Fac-simile de l'édition originale du Littré (BNF)

selon

(se-lon) prép.
  • 1Eu égard à, conformément à, à proportion de. Ses châtiments [de Dieu] égalent sa miséricorde, et il juge l'homme selon ses mœurs, Sacy, Bible, Ecclésiastiq. XVI, 13. Nous étions selon son goût, Sévigné, 345. Il y a toute sorte d'apparence que tout ira selon nos désirs, Sévigné, 467. Homme enfin selon le cœur de Dieu, Bossuet, Hist. I, 5. Depuis quarante-deux ans qu'il servait le roi, il avait la consolation de ne lui avoir jamais donné de conseil que selon sa conscience, Bossuet, le Tellier.
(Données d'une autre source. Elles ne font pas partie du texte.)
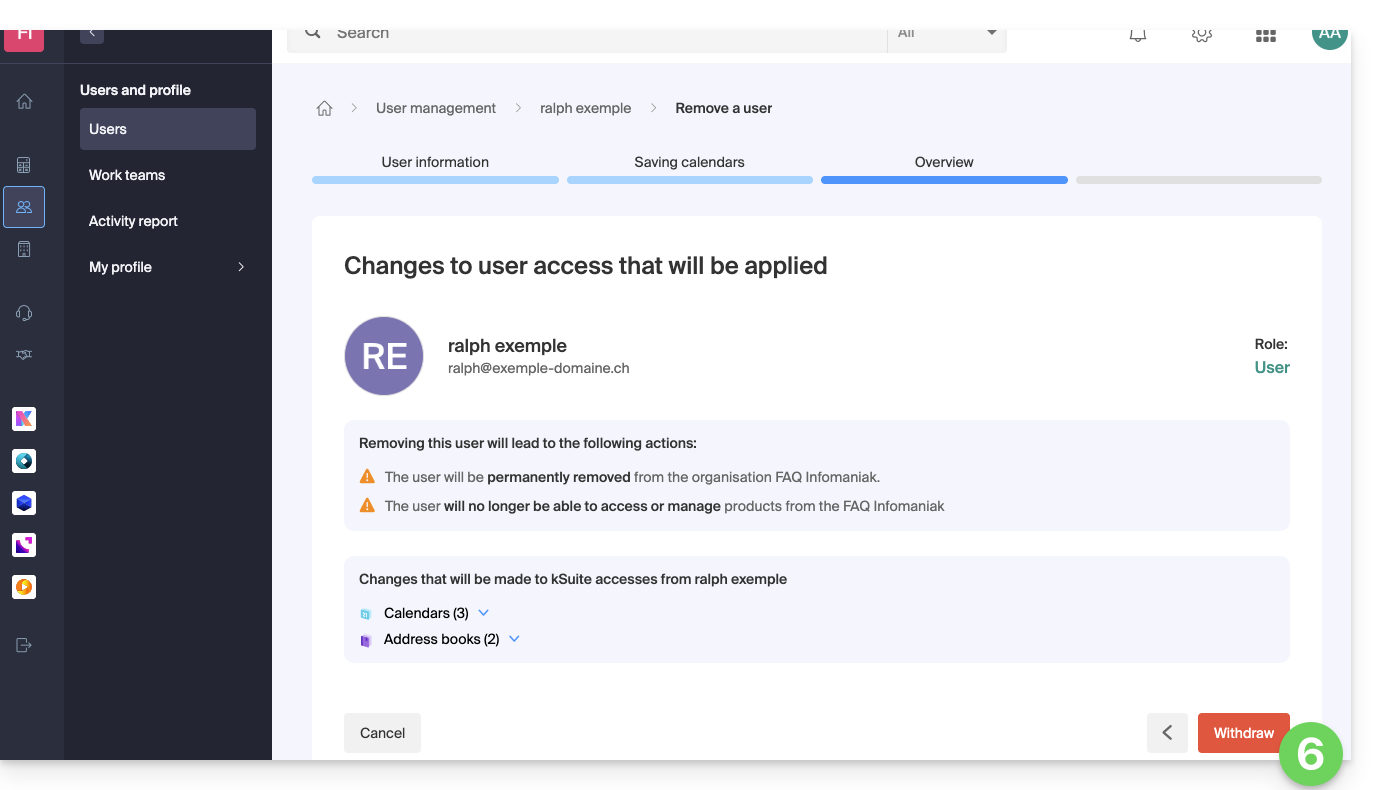Click the headset support icon

coord(24,313)
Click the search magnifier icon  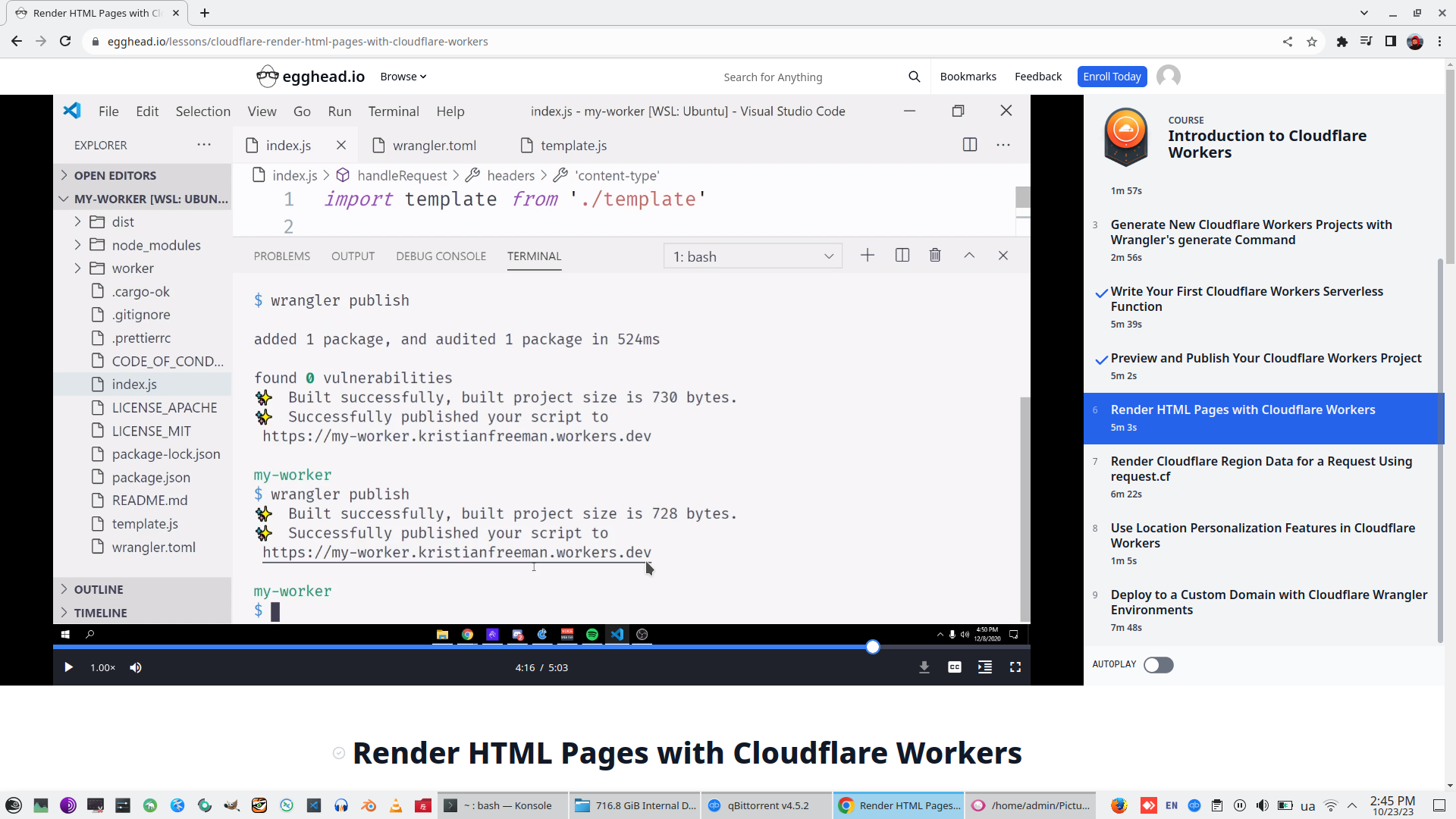coord(914,77)
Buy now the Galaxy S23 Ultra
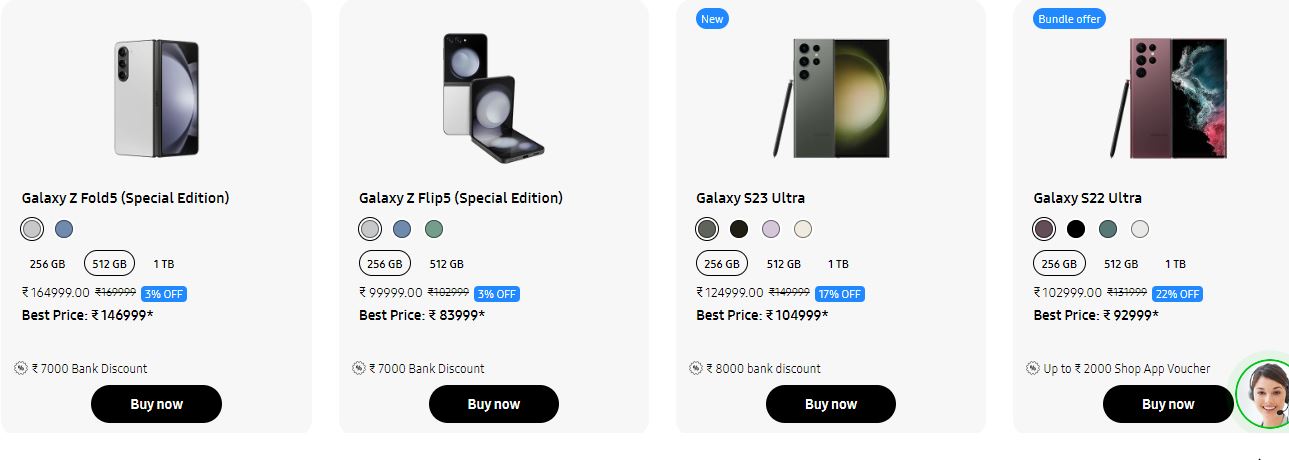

Et cette guerre, Arcas, selon toute apparence, Aurait dû plus longtemps prolonger son absence [d'Achille], Racine, Iph. I, 1. La terre, cette bonne mère, multiplie ses dons selon le nombre de ses enfants qui méritent ses fruits par leur travail, Fénelon, Tél. V. Les lois selon lesquelles il [Dieu] a créé, sont celles selon lesquelles il conserve, Montesquieu, Esp. I, 1.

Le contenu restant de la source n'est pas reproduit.